7. From birth until 2010 [P]laintiff was the primary caretaker of the children. [D]efendant would help with their care when he was not working but did not attend medical appointments.
. . .
11. [D]efendant has since remarried and lives with his wife and their four month old daughter in Beaufort North Carolina in a three bedroom home.
12. [P]laintiff still lives with her mother. This home is a two bedroom one bathroom home but one of the bedrooms is not useable at this time due to clutter. [The parties’ daughter] currently stays in the one usable bedroom with her grandmother. There is a bunk bed in this room. [The parties’ son] and [P]laintiff stay in the living room where [P]laintiff sleeps in a recliner and [the parties’ son] sleeps [on] the floor.

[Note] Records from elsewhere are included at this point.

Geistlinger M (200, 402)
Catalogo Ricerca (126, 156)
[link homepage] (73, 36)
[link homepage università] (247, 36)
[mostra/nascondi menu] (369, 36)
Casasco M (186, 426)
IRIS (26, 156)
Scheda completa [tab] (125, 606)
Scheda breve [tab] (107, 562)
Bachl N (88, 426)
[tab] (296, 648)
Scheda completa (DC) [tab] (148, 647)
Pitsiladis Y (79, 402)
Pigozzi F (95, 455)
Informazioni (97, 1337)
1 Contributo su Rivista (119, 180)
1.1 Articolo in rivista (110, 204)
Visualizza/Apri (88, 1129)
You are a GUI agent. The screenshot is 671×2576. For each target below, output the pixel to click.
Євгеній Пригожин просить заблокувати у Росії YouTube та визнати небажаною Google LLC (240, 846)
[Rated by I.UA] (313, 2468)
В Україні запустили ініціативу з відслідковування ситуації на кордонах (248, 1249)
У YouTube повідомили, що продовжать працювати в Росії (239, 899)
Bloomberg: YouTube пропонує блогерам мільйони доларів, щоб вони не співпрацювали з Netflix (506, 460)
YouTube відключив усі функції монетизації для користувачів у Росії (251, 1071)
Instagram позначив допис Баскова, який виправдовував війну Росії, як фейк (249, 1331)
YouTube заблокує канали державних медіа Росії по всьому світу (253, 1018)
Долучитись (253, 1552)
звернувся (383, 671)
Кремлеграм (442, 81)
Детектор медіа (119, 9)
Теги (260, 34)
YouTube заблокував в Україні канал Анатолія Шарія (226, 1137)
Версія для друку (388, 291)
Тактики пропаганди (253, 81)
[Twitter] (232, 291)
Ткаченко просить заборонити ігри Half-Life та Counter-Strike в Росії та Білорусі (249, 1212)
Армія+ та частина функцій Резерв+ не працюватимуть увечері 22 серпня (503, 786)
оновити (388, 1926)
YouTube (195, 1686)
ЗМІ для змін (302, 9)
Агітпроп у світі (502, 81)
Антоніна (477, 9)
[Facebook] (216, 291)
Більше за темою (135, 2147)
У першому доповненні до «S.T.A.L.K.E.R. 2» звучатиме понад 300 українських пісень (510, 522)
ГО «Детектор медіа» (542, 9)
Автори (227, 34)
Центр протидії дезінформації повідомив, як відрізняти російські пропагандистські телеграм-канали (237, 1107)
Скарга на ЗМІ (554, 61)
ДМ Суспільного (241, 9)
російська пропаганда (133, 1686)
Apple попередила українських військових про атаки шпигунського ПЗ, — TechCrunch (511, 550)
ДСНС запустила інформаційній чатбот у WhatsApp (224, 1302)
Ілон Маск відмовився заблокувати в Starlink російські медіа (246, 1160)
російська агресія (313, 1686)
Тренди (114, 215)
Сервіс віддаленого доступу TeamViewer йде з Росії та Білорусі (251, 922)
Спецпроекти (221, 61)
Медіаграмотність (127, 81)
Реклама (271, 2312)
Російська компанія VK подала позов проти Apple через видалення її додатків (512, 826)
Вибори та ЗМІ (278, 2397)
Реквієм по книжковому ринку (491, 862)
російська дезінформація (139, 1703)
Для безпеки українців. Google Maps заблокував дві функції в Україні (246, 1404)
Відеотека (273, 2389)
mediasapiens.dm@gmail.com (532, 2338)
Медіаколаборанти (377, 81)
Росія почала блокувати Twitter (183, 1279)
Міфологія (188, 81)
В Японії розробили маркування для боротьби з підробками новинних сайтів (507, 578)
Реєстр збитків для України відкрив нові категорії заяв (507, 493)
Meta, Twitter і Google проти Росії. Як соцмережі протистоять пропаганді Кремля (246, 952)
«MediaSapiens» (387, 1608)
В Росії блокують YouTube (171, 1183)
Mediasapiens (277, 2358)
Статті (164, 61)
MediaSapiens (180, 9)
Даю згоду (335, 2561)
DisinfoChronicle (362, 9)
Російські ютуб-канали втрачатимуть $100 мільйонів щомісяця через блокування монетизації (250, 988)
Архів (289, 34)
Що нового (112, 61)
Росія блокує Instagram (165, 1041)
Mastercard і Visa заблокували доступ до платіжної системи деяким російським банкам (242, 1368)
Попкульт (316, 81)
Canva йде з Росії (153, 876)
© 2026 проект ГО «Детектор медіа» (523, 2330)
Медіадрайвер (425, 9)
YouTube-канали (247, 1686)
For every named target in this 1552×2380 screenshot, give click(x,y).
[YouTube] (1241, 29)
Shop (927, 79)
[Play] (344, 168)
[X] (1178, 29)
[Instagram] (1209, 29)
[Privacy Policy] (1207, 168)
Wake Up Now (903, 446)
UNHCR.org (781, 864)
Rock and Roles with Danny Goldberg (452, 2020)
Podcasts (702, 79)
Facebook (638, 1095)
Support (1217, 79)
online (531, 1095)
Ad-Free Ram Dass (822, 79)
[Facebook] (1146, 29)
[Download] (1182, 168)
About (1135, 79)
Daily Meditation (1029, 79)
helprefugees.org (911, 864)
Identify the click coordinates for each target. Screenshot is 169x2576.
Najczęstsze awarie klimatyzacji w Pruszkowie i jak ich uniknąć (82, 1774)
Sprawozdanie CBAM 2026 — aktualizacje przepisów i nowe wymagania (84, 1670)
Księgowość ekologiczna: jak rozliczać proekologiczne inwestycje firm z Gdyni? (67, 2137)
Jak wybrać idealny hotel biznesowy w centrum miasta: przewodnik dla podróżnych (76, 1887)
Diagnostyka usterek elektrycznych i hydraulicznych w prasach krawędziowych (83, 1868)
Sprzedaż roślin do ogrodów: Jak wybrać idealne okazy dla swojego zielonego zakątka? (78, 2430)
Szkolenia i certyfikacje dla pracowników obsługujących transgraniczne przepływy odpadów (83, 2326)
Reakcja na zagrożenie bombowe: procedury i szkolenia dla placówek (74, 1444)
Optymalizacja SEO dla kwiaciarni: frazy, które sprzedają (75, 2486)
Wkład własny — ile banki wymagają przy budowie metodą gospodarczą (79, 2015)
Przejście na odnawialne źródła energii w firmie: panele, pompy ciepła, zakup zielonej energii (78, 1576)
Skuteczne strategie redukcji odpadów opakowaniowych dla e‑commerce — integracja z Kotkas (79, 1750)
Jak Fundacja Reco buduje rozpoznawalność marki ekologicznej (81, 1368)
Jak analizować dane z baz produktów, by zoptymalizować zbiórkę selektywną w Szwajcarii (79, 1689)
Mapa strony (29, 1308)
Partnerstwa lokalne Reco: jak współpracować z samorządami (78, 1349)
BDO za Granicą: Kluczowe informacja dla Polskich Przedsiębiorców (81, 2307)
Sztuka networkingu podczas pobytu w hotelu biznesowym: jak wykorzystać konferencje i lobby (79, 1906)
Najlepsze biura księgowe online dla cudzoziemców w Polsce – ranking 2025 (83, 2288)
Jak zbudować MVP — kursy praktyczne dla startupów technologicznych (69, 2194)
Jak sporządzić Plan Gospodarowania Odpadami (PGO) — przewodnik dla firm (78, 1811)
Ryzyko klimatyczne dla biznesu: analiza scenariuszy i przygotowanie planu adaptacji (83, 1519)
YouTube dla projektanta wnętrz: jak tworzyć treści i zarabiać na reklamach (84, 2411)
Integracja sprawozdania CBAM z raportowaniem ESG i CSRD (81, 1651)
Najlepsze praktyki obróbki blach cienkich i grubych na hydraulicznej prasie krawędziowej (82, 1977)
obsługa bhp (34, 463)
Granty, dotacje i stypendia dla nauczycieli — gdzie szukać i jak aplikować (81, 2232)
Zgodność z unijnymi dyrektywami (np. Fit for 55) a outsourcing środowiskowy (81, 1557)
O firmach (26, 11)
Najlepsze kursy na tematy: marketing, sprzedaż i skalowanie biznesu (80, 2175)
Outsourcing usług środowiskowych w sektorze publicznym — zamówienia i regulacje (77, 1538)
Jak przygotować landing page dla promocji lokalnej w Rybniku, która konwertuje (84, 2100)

13. [P]laintiff currently has three dogs, one cat and at least one bird living in the home. There were two additional dogs living in the home but they recently died. There is often feces and urine from these animals on the floor of the home. The home is full of clutter and poorly kept.
14. The marital residence has fallen into disrepair and is currently uninhabitable.
. . .
16. [P]laintiff does not think the children can adapt to the change that would be involved with them going to live with their father but on weekend visits they have done well and have expressed that they would like to live with their father.
These findings barely mention, if at all, the children’s medical, behavioral, and educational needs and the ability of Plaintiff and Defendant to address those needs, all of which were strongly contested during the custody hearing. Accordingly, we are unable to “determine that the order [was] in the best interest of the child[ren]” and must vacate the order of the trial court. Dixon, 67 N.C. App. at 76–77, 312 S.E.2d at 672. We also remand so that the trial court can enter an order addressing all of the “material, disputed issues” that were raised at the custody hearing. Carpenter, 225 N.C. App. at 273, 737 S.E.2d at 787. Because we vacate the trial court’s order, we need not consider Plaintiff’s additional challenges on appeal.
VACATED AND REMANDED.
Judges HUNTER, JR. and DAVIS concur. Report per Rule 30(e).